SELECTED EXCERPT:

____

I don't know if I am making sense. I am literally all over the place right now- feeling like I am at a crossroad, and have been for quite some time. I debate constantly about having to choose either recovery or anorexia, when really it's just an excuse to delay things because I keep clinging to the hope that at some point, there will be an awesome pay-off to my eating disorder (which yes, I am aware will never come on an intellectual level, but emotionally I still want things to match up and make pretty patterns/colours/rainbows).

5 comments:

dancelikenooneiswatching said...

babe, the fact that you wrote all that shows that you want to recover...i often ask myself do i want this why cant i try harder...but the fact that we recognise we are ill and want to get better and live a funfilled life shows that we are on the right path...it wouldnt be a journey to finding our true selves if it was easy. hang in there xxxxx

Cacti Don't Cry said...

Did you write that, or did I? ...

I feel kind of silly commenting in the first place, since you've basically already said everything I could possibly say about it... but the fact that you're conflicted at all shows that you DO want to beat this.

Anonymous said...

damn, I don't have to read your blog? See you later then :P
/pathetic attempt at joke.end

I don't think you're crazy, ridiculous, cliched or bringing anyone else down. I do think a lot people, particularly those with mental health problems, spend a lot of time feeling like an outsider and not realising that they are in very good company. This was such an honest and powerful post, and I'm not just picking those words out of nowhere. Your confusion and frustration and anxiety came across so clearly. It's not surprising that you feel that way - eating disorders are bloody confusing and frustrating, and the most irritating thing about them is that they seem to promise to provide a solution to the chaos they create. I chose to hang on to anorexia for the certainties too. I still have no idea how I'm going to cope without it - I haven't worked for six years, I've dropped out of uni three times, I have a grand total of two local friends who I both met in treatment, etc. But that's not likely to change if I sit around starving myself for another year/five/ten. It's scary, but...I don't know, the idea of living with this for decades and dying with huge regrets is far scarier now.

____

DATA EXTRACT:

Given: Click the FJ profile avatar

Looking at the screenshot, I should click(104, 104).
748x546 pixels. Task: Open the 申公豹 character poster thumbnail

____

AIM OF THE TASK:
Continue the blog post about choosing between recovery and anorexia, and its comments, starting right after the last sentence shown.

ANSWER BELOW:
I wish we lived closer, bah. I hope you can reach some sort of resolution with this - if not a final one then something which helps you take another step forward. It's no fun being stuck.
xxx

Stef (More to Life Than Lettuce) said...

Brilliant, insightful post. I'm sorry that you're still having a hard time, but don't feel like a cop-out or a sham for not REALLY being committed to recovery 100%. I guarantee that EVERY SINGLE ONE of us has/still is saying one thing and doing another in terms of ED recovery. But saying it is the first step! Truly, this disease will take soooo much time and hard work to kick, but getting yourself into the right mindset is so important. "Fake it till you make it" helps more than you know! I just wish it wasn't such a stretch from the truth for you right now :)

Anonymous said...

I think everyone feels like they are recovering 'wrong' and everyone else is doing it 'better'. But isn't that part of the perfectionist nature of EDs? You must do recovery PERFECTLY.

But what is that? What does that mean?

Recovery is about stops and starts, ups and downs, emotional highs and lows. Its about feeling confident one day and feeling like a failure the next.

What I think starts to happen is the better days start to overtake the harder ones until eventually you find that those harder days are fewer and fewer...and then they're gone.

Hang in there. And try not to compare your recovery with someone else's. Everyone's disorder started/manifested differently, and everyone's recovery is different.